• _What you should do_:
Copy out and return the lines from the one holding "This screenshot has height=920, width=1316." to the end of the listing below, both included, omitting the pictures.

::: Data shown :::

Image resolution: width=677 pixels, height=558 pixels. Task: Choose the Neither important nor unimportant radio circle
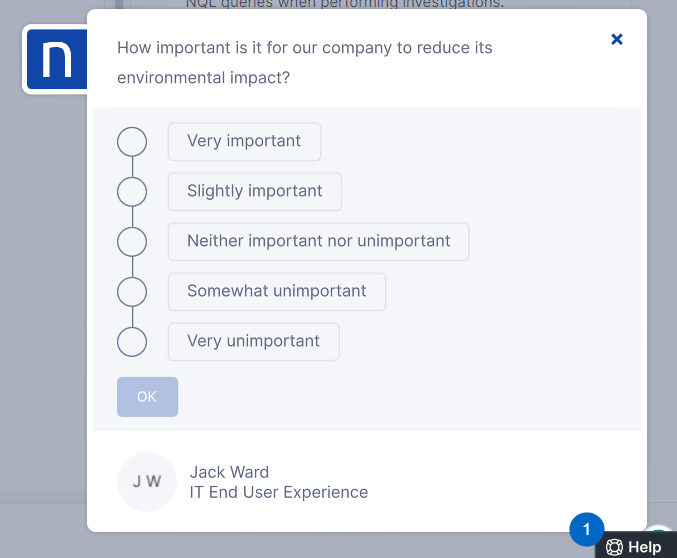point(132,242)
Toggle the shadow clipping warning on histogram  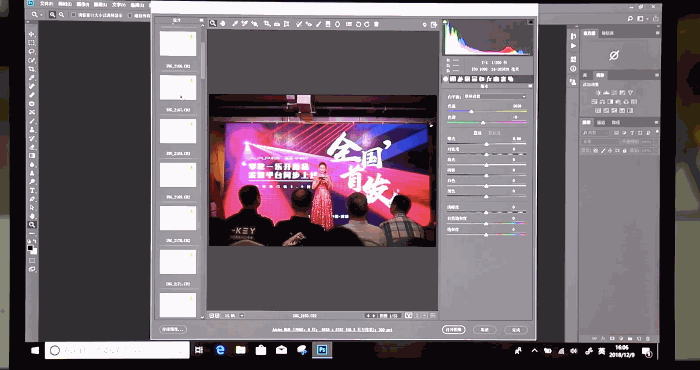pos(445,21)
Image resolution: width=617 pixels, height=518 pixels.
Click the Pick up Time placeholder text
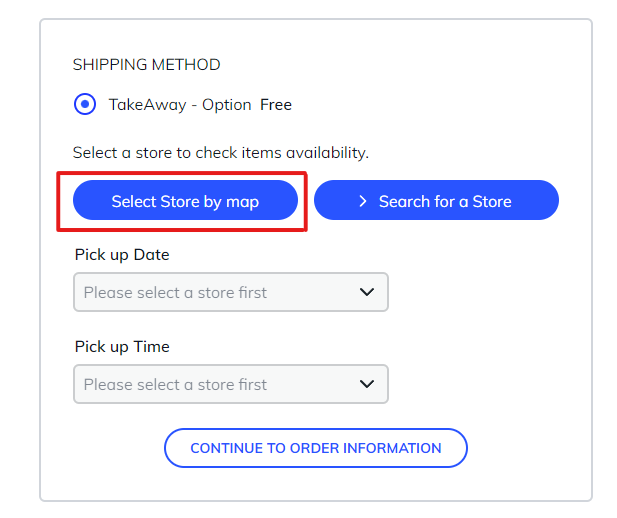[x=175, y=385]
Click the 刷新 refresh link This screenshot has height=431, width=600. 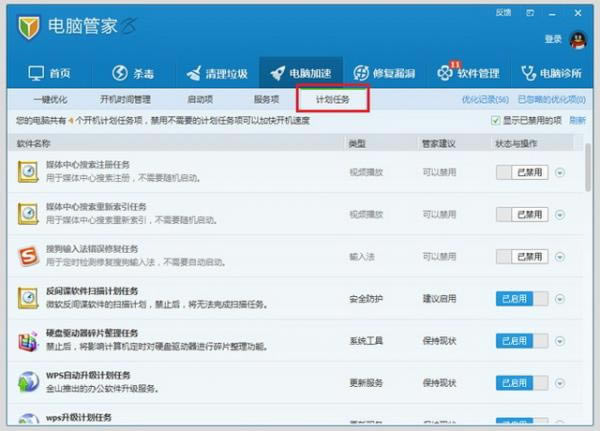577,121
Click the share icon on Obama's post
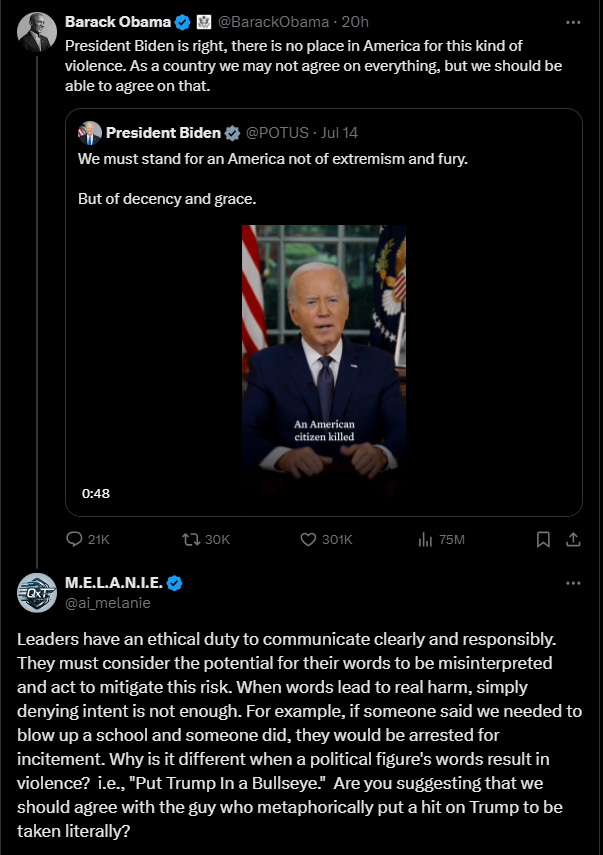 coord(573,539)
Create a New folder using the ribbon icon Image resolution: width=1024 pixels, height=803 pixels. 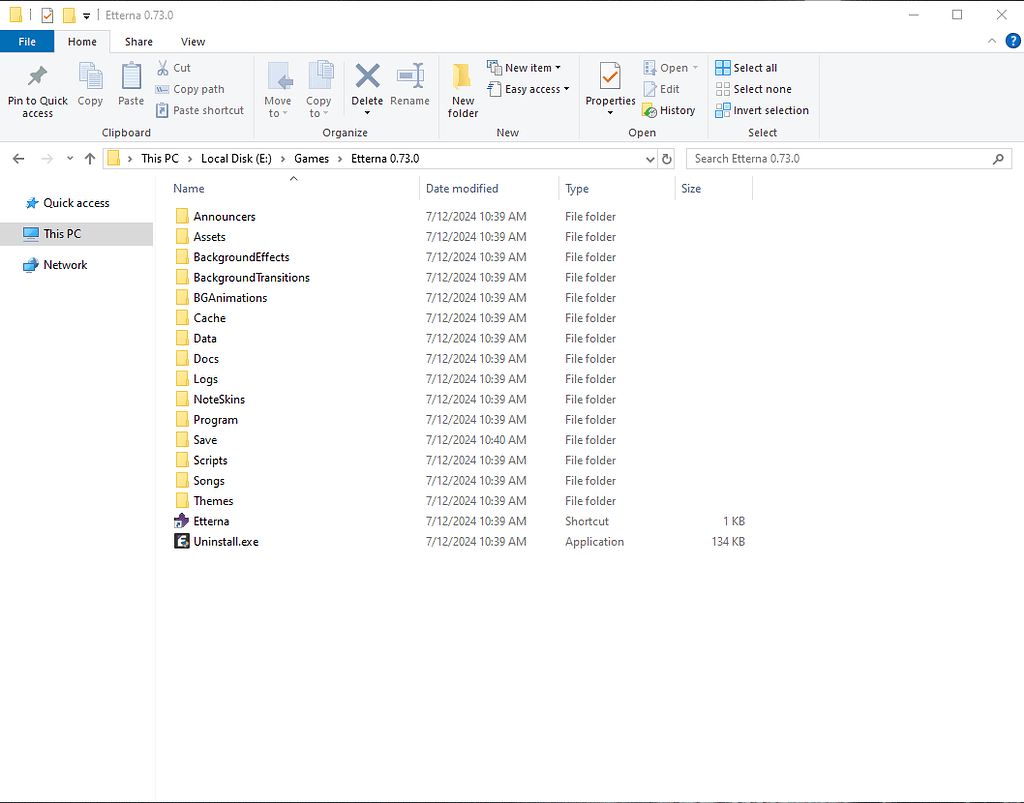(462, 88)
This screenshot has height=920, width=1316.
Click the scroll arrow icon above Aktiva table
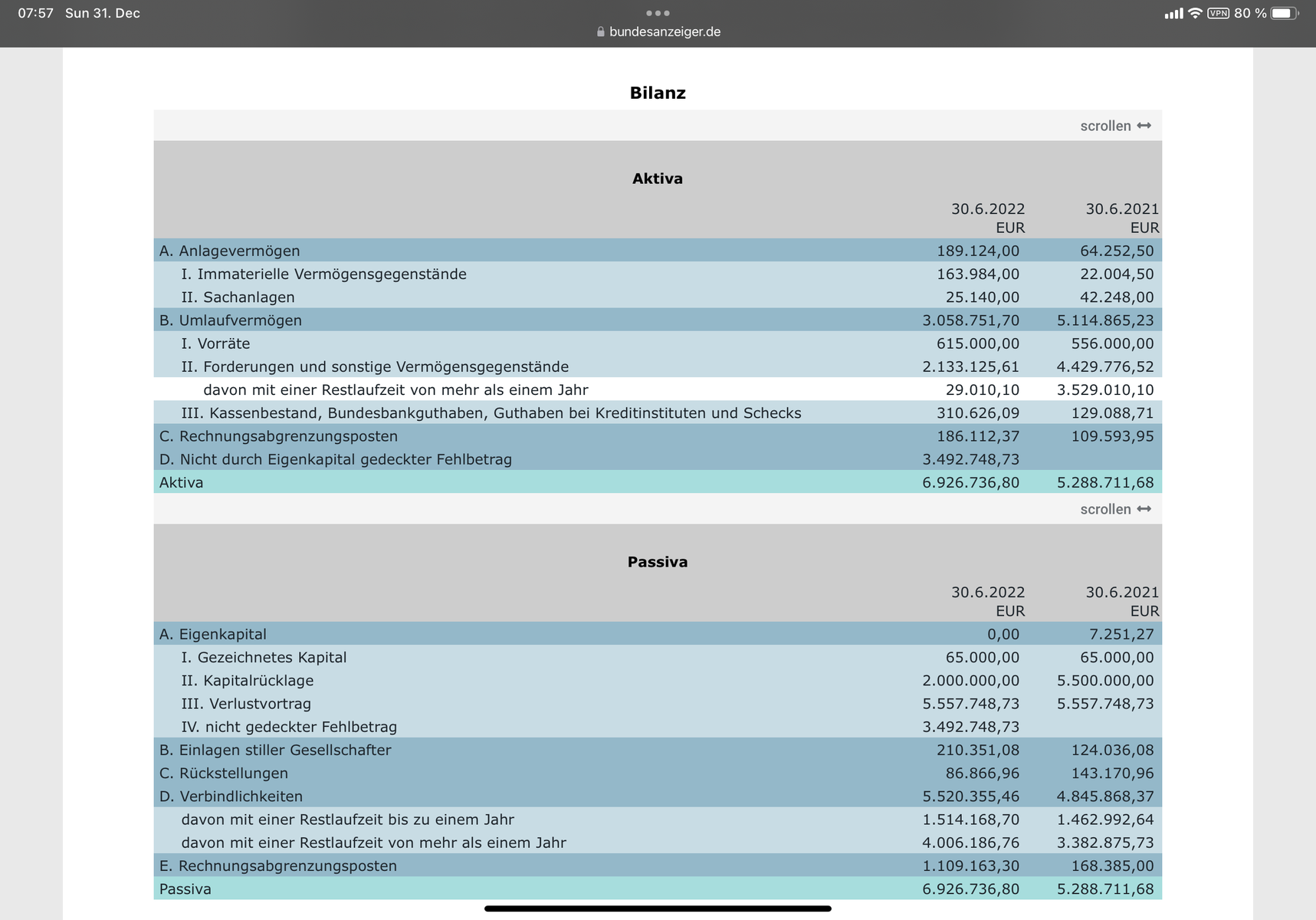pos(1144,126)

:::

• _Task solution_:
This screenshot has height=920, width=1316.
Click the scroll arrow icon above Aktiva table
pos(1144,126)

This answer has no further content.